◆ **PASSAGE**:
<<<<

Ohio Wesleyan Names Athletic Facility In Honor Of Record-Setting Coach

‘Jay Martin Soccer Complex’ Recognizes Winningest Coach in All Divisions of Collegiate Men’s Soccer
Print Friendly

Men’s soccer coach Jay Martin is recognized at a Homecoming Weekend celebration at which Ohio Wesleyan announced plans to name the soccer complex in his honor. (Photo by Mark Schmitter ’12)

DELAWARE, Ohio – Ohio Wesleyan University is recognizing legendary Battling Bishop men’s soccer coach Jay Martin – the winningest coach in all divisions of U.S. collegiate men’s soccer in history – by naming the school’s soccer facility in his honor.

The Jay Martin Soccer Complex, 249 Park Ave., Delaware, houses Roy Rike Field and practice areas used by the Battling Bishop men’s and women’s soccer teams. The university will begin using the new name officially for the 2013 season.

The decision by the university’s Board of Trustees to honor health and human kinetics professor and men’s soccer coach John A. “Jay” Martin III, Ph.D., through the naming of the soccer complex was announced during Ohio Wesleyan’s Homecoming Weekend. Martin and his 2011 NCAA Division III national championship-winning team were recognized during the weekend.

The team earned Ohio Wesleyan’s second national championship in December 2011 by defeating Calvin College 2-1 at Blossom Soccer Stadium in San Antonio. In the same game that saw the Battling Bishops claim the championship, Martin earned his 608th career victory, making him the winningest coach in the history of U.S. collegiate men’s soccer.

“Coach Jay Martin leads and inspires his players on and off the field,” said President Rock Jones, Ph.D. “He is the personification of leadership, sportsmanship, intelligence, and determination. Jay is a wonderful role model for all of us, and it is exceptionally fitting that our soccer complex be named in his honor.”

>>>>

◆ **DATASET CONTENT**:
<<<<

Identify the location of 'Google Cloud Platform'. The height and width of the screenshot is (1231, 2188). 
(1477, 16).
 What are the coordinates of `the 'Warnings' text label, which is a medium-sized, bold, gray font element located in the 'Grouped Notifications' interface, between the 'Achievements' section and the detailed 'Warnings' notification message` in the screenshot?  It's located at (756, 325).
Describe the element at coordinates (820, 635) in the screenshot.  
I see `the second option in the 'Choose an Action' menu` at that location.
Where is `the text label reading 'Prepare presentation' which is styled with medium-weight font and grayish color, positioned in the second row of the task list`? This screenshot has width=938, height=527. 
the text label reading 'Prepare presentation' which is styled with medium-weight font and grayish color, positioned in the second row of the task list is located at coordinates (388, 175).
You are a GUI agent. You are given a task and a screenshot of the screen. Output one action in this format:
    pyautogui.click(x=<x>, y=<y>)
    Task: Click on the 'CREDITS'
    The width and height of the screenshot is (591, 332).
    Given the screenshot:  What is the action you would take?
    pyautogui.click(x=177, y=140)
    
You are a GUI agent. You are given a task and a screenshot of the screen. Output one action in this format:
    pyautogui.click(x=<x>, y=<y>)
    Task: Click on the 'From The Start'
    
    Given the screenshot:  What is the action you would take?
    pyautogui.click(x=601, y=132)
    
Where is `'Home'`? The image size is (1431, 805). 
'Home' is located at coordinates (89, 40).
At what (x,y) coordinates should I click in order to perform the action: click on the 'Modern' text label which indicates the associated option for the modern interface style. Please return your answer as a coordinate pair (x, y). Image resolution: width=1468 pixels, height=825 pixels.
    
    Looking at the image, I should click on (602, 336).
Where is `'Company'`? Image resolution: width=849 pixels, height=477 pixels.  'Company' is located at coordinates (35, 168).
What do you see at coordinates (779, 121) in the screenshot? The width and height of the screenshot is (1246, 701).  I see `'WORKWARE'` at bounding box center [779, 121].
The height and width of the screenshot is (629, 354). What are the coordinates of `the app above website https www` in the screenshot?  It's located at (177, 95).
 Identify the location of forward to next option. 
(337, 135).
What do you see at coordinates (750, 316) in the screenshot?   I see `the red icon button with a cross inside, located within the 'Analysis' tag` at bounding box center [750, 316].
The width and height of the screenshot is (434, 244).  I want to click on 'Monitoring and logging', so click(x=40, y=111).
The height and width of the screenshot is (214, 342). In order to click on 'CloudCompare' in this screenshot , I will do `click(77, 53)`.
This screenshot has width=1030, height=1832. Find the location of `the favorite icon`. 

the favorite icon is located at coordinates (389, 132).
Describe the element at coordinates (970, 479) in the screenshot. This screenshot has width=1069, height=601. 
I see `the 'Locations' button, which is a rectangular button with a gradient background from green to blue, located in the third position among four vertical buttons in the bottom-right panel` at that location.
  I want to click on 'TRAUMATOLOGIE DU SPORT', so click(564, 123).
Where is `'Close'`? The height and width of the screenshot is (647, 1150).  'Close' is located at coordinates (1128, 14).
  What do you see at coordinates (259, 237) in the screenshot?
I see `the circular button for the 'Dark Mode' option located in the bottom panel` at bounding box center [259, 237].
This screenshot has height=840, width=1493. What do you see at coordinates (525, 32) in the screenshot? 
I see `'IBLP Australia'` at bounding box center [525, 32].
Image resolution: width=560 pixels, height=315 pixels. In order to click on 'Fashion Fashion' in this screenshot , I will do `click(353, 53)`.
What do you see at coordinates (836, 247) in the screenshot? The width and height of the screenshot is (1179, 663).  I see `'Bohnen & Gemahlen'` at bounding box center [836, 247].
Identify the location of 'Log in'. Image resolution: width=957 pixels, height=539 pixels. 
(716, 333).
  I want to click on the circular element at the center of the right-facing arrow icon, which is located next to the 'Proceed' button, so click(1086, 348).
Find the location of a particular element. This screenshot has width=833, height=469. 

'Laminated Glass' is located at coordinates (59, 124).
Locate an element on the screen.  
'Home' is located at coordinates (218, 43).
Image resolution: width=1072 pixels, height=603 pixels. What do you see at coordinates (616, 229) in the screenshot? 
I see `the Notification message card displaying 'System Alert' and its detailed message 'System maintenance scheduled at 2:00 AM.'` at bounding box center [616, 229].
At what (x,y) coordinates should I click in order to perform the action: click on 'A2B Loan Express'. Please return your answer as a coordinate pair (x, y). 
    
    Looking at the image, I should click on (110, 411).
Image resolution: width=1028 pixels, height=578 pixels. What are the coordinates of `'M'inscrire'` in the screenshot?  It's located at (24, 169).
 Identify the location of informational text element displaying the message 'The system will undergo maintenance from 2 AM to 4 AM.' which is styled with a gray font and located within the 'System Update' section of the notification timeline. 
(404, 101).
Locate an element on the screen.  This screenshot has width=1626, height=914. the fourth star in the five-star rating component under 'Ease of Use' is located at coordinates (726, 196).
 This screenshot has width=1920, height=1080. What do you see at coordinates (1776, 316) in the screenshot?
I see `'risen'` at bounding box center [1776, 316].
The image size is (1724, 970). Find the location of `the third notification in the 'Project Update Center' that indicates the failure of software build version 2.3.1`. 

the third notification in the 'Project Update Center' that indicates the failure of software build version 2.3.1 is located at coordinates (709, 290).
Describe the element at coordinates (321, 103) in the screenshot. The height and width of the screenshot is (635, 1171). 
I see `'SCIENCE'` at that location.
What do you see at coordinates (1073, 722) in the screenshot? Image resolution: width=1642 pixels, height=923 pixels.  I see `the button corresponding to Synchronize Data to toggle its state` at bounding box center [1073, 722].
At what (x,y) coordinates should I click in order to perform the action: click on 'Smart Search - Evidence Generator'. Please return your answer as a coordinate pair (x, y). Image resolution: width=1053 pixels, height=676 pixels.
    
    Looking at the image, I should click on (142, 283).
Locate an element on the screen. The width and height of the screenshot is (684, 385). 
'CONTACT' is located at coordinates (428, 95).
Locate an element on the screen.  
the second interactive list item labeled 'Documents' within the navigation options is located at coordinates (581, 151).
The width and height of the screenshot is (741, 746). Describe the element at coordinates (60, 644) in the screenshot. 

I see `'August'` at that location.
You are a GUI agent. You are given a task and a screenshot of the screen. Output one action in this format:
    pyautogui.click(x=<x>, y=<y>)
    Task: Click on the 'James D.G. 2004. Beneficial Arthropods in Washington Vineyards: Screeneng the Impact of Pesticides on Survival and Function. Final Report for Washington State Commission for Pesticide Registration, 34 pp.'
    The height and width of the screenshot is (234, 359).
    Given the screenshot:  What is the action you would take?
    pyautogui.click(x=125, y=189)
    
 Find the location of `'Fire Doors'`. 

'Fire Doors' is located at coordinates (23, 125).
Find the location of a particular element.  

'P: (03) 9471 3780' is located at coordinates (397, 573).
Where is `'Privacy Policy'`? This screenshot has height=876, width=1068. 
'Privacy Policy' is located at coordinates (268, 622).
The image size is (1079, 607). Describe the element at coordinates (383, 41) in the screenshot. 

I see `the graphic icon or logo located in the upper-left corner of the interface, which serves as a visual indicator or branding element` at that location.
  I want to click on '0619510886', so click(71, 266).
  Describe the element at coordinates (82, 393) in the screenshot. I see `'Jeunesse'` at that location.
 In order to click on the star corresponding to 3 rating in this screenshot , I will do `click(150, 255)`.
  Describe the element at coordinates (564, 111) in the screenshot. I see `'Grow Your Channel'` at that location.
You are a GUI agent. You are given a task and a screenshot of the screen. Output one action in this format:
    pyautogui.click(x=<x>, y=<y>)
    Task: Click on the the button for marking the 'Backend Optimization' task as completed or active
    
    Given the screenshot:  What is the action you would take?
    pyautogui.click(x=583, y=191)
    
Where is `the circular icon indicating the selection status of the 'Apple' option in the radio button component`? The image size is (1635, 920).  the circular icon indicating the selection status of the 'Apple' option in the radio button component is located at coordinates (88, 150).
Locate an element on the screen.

>>>>

◆ **PARTS OF THE EXERCISE**:
[1] List the qualities that President Rock Jones attributes to Jay Martin in the sentence beginning "He is the personification of" in the soccer complex article.
[2] Put the rows from the line with "The height and width of the screenshot is (214, 342)." up to and including the line with "the favorite icon is" into a two-column CSV with the columns request and answer. Make one row per request, put each field in quotation marks, and replace line breaks with spaces.

◆ **ANSWERS BELOW**:
[1]
leadership
sportsmanship
intelligence
determination

[2]
request,answer
"The height and width of the screenshot is (214, 342). In order to click on 'CloudCompare' in this screenshot",", I will do `click(77, 53)`."
"This screenshot has width=1030, height=1832. Find the location of `the favorite icon`.","the favorite icon is located at coordinates (389, 132)."